· British parents are going into debt so their children don't miss out
· Nearly a third (29%) go into their overdrafts and over a quarter (27%) take out a loan or use credit cards to fund children's expectations
· Over half (52%) of parents work extra hours and just over a quarter (26%) take on a second job, despite having to sacrifice time with the kids
· Almost a quarter (24%) of parents are willing to support their children until they're financially stable and nearly a sixth (16%) all their lives
· Full information on NS&I's Quarterly Savings Survey is available from http://www.nsandi.com/press-room/savingsurvey/index.jsp

British parents are going into debt and making significant personal sacrifices because they don't want their children to miss out, according to the latest NS&I (National Savings and Investments) Quarterly Savings Survey.

Nearly a third (29%) of British parents are increasing their overdrafts and more than a quarter (27%) are taking out a loan or using their credit cards to fund their children, suggesting that many are willing to risk their financial security to provide for their offspring. For many (59%), the pressure to pay comes from not wanting their children to miss out on the best opportunities - be it cultural trips, sports and music lessons, extra tuition and so on, although for some (15%) it is simply because they cannot resist their kids' demands.

Personal sacrifices

Some parents are so determined to provide the best opportunities for their children that they make significant personal sacrifices to do so, including spending less time with their family. More than half (52%) of parents work extra hours to fund their children, while a quarter (26%) have taken on a second job to find the money. Parents make other sacrifices too, with over three-quarters (76%) cutting down on socialising, a similar percentage (75%) spending less on clothes, nearly two-thirds (63%) paying less for holidays and over a third (36%) cancelling their gym memberships.

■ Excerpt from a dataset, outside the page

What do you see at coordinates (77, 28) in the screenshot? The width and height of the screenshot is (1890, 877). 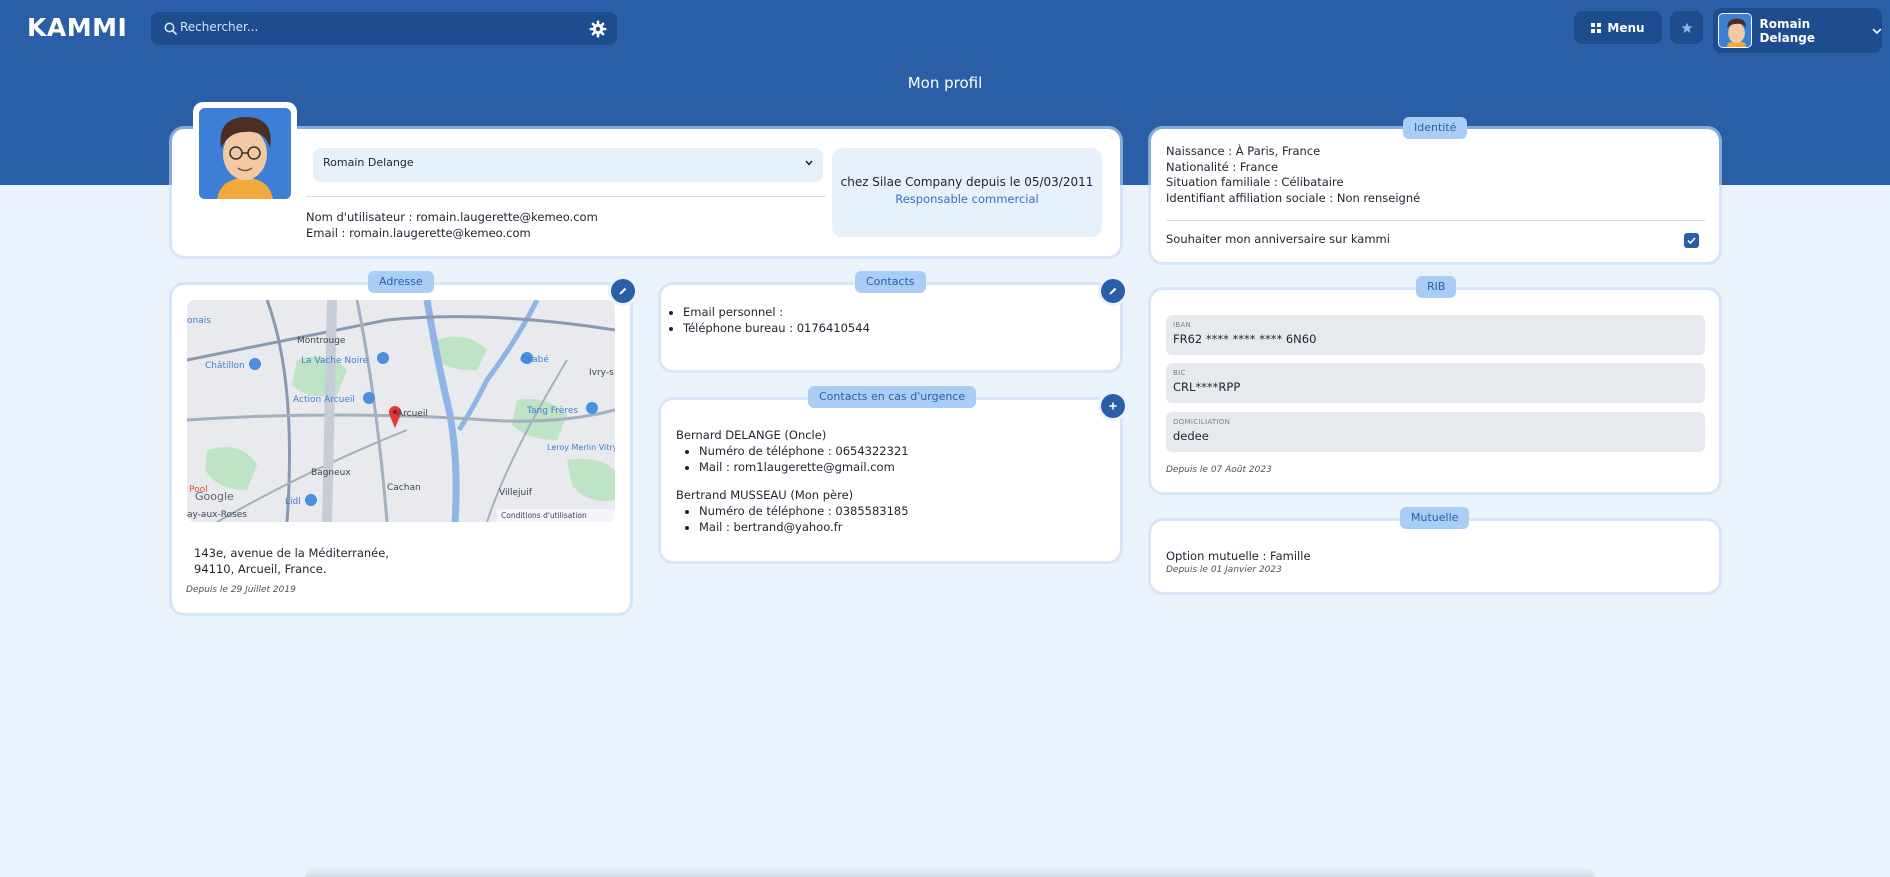 I see `kammi-logo: KAMMI` at bounding box center [77, 28].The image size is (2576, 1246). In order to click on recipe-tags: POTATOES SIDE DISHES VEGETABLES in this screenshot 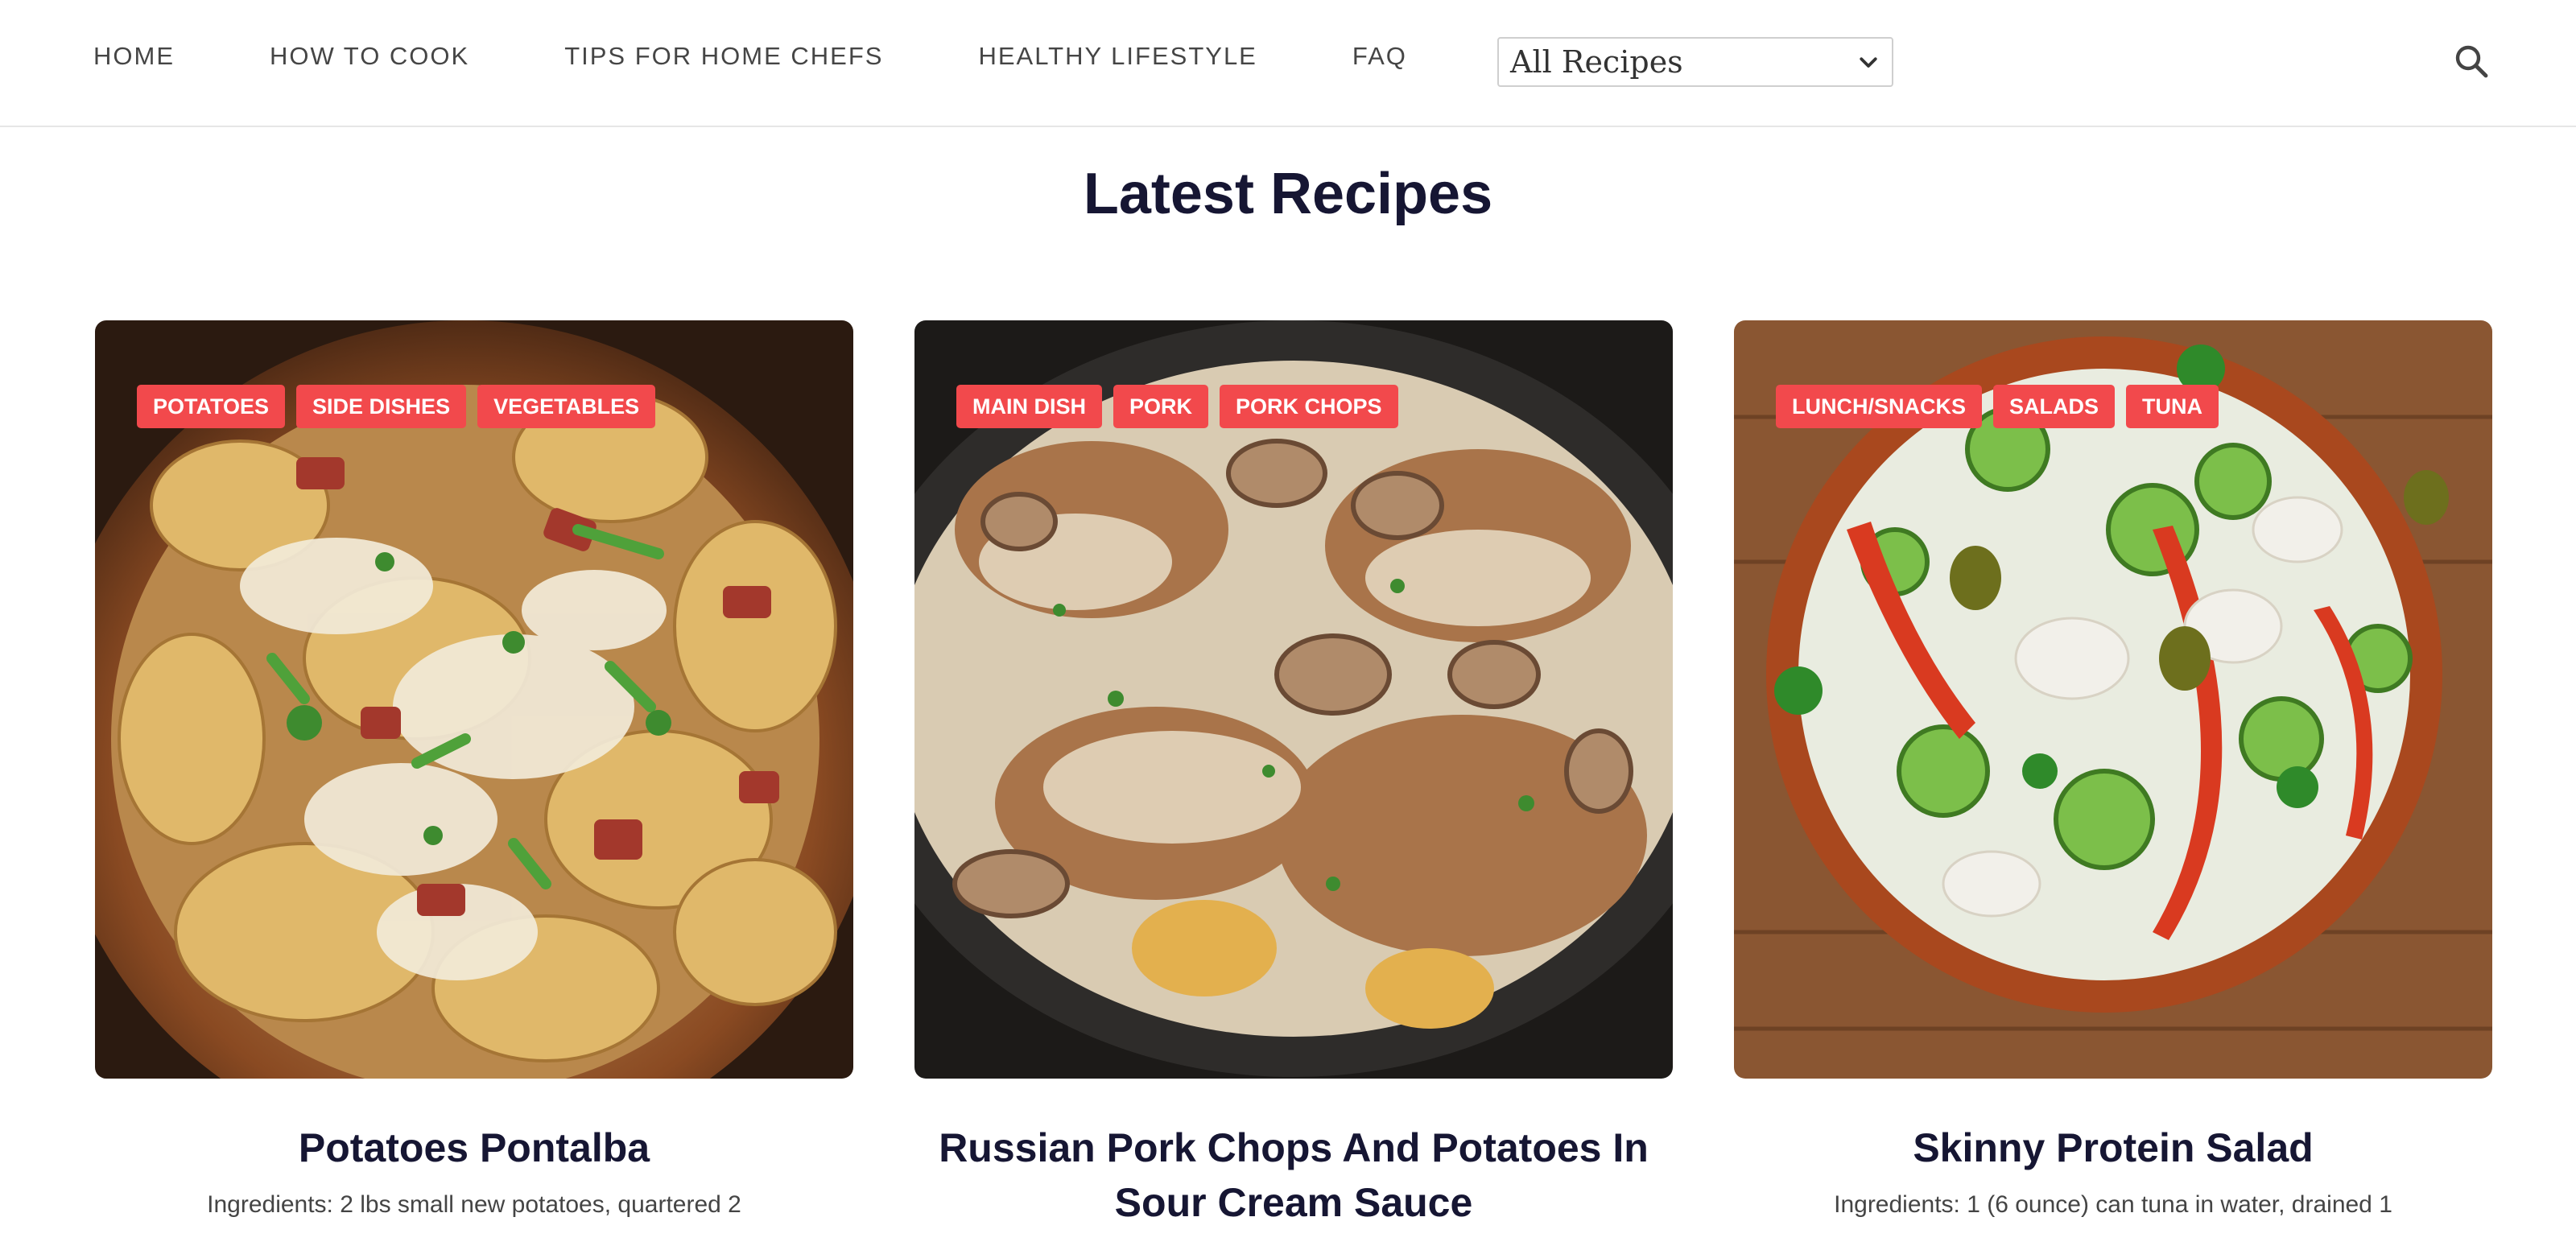, I will do `click(402, 406)`.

Tim Mack, senior savings spokesperson from NS&I said: "It is only natural that British parents should want to put their children first and make sure that they have the best opportunities available, but this is having a significant impact on their wallets. Parents and families need to plan their household finances carefully, trying not to dip into their overdrafts or go into debt, but instead thinking about which outgoings are essential. This should help parents resist children's demands for things that are just nice to have."

Parents in it for the long haul

Despite the costs, parents are planning to support their children well into their adult years. Nearly a quarter (24%) of parents said they would provide financial support until their children are financially stable, however long that takes, and over a third (35%) of parents said they will lend a hand until their children start work and are earning an income. Moreover, a generous 16% of parents will provide financial support for the rest of their children's lives. Only 6% of parents expect their children to stand on their own financial feet from the age of 18 onwards.

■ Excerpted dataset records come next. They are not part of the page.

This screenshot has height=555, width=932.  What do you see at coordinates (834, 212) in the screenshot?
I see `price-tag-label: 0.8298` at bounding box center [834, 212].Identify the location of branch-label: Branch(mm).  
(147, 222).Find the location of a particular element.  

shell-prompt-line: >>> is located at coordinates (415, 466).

Family and friends chip in to help

It is not just parents that are paying for children's upkeep, with the majority of the population (56%) having chipped in to help a relative or friend pay for their offspring. While this might be expected of grandparents, it is more surprising that a third (34%) of the population have helped pay for their nephew or niece, while a similar number (31%) have contributed to their brother or sister's upkeep. A quarter (25%) of the population said they had dug deep to help a friend fund their children.

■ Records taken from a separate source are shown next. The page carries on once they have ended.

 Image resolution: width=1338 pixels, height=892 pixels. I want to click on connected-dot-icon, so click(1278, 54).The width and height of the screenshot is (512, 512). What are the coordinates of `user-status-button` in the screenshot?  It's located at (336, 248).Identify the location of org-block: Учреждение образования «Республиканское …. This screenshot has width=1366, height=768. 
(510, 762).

Children financially unaware or just take it for granted

Over half of all parents (51%) think that while children may appreciate some of what is spent on them, they are unaware of how much things cost. However nearly a third (32%) of the population just think that young people take parents' financial support completely for granted. Over one in ten (11%) think that children see the money being spent on them as their right.

Population falling well short of its savings ideals

Looking at savings levels in summer 2008, there is a significant inconsistency between what people ideally want to save each month and the actual amounts they are setting aside. In fact, it seems that only people who save regularly are achieving levels close to their aspirations.

During summer 2008:

* The ideal amount that the population wants to save each month has risen to its highest ever level (£213.37 per head, 15.67% of total income), but these aspirations are not being reflected in actual savings levels which are considerably lower (£87.23 per head, 6.41%).
* Regular savers however are managing to save an amount similar to the population's average ideal levels, putting aside the highest average amount since the Quarterly Savings Survey began - on average; they have saved £193.07 per month, an increase from spring 2008 when the figure was £185.63.
* The percentage of people that save regularly each month continues to be less than half of the population (47%), the same as spring 2008.
* The population is becoming increasingly pessimistic about its ability to save. Two-fifths of the population (40%) said they are less likely to save over the next three months.